Cool! We're searching one level at a time. But did you notice we lost some functionality? We aren't keeping track of how we got to the final node. There are often multiple ways to reach a node, so we should add a back attribute to backtrack how we got there.

In [13]:
def backtrace(self, node):
    nodes = []
    while node != None:
        nodes.append(node)
        node = node.back
    return tuple(reversed(nodes))

def find_bfs_v2(self, dst):
    # the first node to explore is the starting point
    todo = [self]
    self.back = None
    self.graph.visited.add(self.name)

    # keep looping while there are unexplored nodes
    while len(todo) > 0:
        print("TODO:", todo)
        curr = todo.pop(0) # pop from beginning

        print("VISITING:", curr)
        if curr.name == dst:
            return backtrace(self, curr)
        else:
            for child in curr.children:
                if not child.name in self.graph.visited:
                    todo.append(child)
                    self.graph.visited.add(child.name)

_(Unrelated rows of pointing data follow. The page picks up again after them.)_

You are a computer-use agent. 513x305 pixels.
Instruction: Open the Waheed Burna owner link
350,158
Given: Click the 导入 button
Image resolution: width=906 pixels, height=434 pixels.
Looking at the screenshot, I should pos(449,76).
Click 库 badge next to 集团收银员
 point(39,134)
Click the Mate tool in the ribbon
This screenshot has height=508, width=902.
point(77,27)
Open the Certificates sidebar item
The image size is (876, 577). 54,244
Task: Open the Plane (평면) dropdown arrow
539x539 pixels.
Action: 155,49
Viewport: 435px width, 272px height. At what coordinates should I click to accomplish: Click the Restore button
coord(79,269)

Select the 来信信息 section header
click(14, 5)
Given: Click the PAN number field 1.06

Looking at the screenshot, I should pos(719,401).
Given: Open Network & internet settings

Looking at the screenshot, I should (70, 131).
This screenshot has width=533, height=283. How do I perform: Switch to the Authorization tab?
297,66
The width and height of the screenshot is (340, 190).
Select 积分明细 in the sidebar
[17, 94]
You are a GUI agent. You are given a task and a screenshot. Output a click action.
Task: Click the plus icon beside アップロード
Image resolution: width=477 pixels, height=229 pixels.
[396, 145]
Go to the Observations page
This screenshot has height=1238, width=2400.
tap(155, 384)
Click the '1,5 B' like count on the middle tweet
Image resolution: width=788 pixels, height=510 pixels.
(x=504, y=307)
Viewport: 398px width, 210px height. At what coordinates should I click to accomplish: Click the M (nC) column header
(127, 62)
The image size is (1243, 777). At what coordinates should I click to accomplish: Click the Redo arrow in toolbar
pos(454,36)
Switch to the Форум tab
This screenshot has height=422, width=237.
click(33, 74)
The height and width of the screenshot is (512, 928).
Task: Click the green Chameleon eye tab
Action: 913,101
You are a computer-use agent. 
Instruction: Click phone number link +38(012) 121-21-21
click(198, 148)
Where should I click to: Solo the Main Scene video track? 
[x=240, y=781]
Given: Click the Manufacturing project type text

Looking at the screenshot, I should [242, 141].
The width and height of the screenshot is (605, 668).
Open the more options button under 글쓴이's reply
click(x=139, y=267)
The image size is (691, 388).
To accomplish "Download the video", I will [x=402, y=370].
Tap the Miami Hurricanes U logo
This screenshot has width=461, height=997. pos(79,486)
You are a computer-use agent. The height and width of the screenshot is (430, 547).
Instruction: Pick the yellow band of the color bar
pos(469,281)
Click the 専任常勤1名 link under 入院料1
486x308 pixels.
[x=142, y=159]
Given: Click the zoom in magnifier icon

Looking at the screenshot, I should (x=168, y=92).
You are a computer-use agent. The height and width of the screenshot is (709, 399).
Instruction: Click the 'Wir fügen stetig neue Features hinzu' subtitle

                    # remember we found child via curr
                    # (will help us backtrack later!)
                    child.back = curr
    
    # nothing left to check, and we haven't already returned True
    return None

Node.find = find_bfs_v2

g = mygraph()
g.edge("A", "B")
g.edge("A", "C")
g.edge("B", "D")
g.edge("B", "E")
g.edge("C", "F")
g.edge("C", "G")
g
Out[13]:
A A B B A->B C C A->C D D B->D E E B->E F F C->F G G C->G
In [14]:
g.find("A", "G")
TODO: [node A]
VISITING: node A
TODO: [node B, node C]
VISITING: node B
TODO: [node C, node D, node E]
VISITING: node C
TODO: [node D, node E, node F, node G]
VISITING: node D
TODO: [node E, node F, node G]
VISITING: node E
TODO: [node F, node G]
VISITING: node F
TODO: [node G]
VISITING: node G
Out[14]:
(node A, node C, node G)

Let's make a tougher test case, with the following:

  1. cycles
  2. short and long paths to the same target
In [15]:
g.edge("E", "Z")
g.edge("C", "Z")
g.edge("B", "A")
g
Out[15]:
A A B B A->B C C A->C B->A D D B->D E E B->E F F C->F G G C->G Z Z C->Z E->Z

Now there are two A-to-Z paths:

  • A,B,E,Z
  • A,C,Z

We ought to find the second one!

In [16]:
g.find("A", "Z")
TODO: [node A]
VISITING: node A
TODO: [node B, node C]
VISITING: node B
TODO: [node C, node D, node E]
VISITING: node C
TODO: [node D, node E, node F, node G, node Z]
VISITING: node D
TODO: [node E, node F, node G, node Z]
VISITING: node E
TODO: [node F, node G, node Z]
VISITING: node F
TODO: [node G, node Z]
VISITING: node G
TODO: [node Z]
VISITING: node Z
Out[16]:
(node A, node C, node Z)

Just what we wanted.

Conclusion

We have lots of experience using data structures like lists and dicts to keep track of data. But data structures can also be used to keep track work that a program needs to do. This strategy is used by BFS and many other systems.

Although more complicated to implement, BFS guarantees the shortest path will be found (in contrast to DFS). Of course, significant memory might be required to maintain the queue of nodes to visit if the graph is large. Depending on the shape of the graph, this memory expense may be greater or less than the memory needed for the stack frames necessarly during a recursive depth-first search.